▸ Dataset excerpts:
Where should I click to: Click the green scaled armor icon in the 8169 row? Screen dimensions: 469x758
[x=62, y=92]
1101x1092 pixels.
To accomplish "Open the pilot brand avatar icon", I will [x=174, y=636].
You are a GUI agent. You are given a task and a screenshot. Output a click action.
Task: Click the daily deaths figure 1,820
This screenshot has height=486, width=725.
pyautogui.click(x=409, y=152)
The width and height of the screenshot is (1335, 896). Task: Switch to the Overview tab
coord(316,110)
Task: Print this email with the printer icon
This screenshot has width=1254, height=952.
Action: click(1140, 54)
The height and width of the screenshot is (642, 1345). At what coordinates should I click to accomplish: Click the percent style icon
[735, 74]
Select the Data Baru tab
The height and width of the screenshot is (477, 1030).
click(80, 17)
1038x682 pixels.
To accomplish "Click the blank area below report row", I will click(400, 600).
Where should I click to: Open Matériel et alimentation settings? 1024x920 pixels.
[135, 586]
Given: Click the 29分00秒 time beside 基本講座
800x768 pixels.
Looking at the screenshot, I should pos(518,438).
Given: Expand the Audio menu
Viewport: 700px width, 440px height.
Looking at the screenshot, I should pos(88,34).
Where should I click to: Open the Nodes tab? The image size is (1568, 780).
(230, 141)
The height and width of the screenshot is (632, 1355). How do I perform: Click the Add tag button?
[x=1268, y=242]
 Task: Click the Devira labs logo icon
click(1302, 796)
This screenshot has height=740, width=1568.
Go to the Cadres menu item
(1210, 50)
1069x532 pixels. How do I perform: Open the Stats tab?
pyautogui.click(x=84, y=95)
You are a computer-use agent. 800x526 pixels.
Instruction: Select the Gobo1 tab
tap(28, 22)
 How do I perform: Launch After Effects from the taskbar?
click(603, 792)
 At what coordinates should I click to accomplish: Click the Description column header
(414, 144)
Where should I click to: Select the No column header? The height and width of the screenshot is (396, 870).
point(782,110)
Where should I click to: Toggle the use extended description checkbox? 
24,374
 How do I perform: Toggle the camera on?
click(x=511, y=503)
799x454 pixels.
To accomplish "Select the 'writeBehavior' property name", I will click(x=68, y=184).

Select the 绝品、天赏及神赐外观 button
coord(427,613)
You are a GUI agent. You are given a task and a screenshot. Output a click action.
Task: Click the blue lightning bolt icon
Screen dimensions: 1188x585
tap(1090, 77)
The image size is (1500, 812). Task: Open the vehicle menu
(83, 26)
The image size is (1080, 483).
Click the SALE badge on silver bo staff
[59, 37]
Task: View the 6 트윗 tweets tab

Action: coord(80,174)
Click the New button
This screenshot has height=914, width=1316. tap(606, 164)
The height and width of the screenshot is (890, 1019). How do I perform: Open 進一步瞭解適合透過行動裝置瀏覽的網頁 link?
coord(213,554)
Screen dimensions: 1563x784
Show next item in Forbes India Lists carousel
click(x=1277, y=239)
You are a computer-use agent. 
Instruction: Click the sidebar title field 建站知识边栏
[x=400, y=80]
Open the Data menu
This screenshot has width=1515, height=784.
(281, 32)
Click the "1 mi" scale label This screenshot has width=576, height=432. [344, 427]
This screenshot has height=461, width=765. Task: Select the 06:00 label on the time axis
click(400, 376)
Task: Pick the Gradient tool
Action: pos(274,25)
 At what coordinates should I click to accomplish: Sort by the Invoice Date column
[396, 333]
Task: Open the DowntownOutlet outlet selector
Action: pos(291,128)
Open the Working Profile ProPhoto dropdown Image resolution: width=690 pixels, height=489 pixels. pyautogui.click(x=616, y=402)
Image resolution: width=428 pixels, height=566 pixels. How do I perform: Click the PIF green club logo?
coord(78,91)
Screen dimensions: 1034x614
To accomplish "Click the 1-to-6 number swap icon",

▸ What you should do: Where the listing above has a line with "1101x1092 pixels.", start there, and output every line exactly through the line with "1038x682 pixels.", which is also included.

▸ Your solution:
1101x1092 pixels.
To accomplish "Open the pilot brand avatar icon", I will [x=174, y=636].
You are a GUI agent. You are given a task and a screenshot. Output a click action.
Task: Click the daily deaths figure 1,820
This screenshot has height=486, width=725.
pyautogui.click(x=409, y=152)
The width and height of the screenshot is (1335, 896). Task: Switch to the Overview tab
coord(316,110)
Task: Print this email with the printer icon
This screenshot has width=1254, height=952.
Action: click(1140, 54)
The height and width of the screenshot is (642, 1345). At what coordinates should I click to accomplish: Click the percent style icon
[735, 74]
Select the Data Baru tab
The height and width of the screenshot is (477, 1030).
click(80, 17)
1038x682 pixels.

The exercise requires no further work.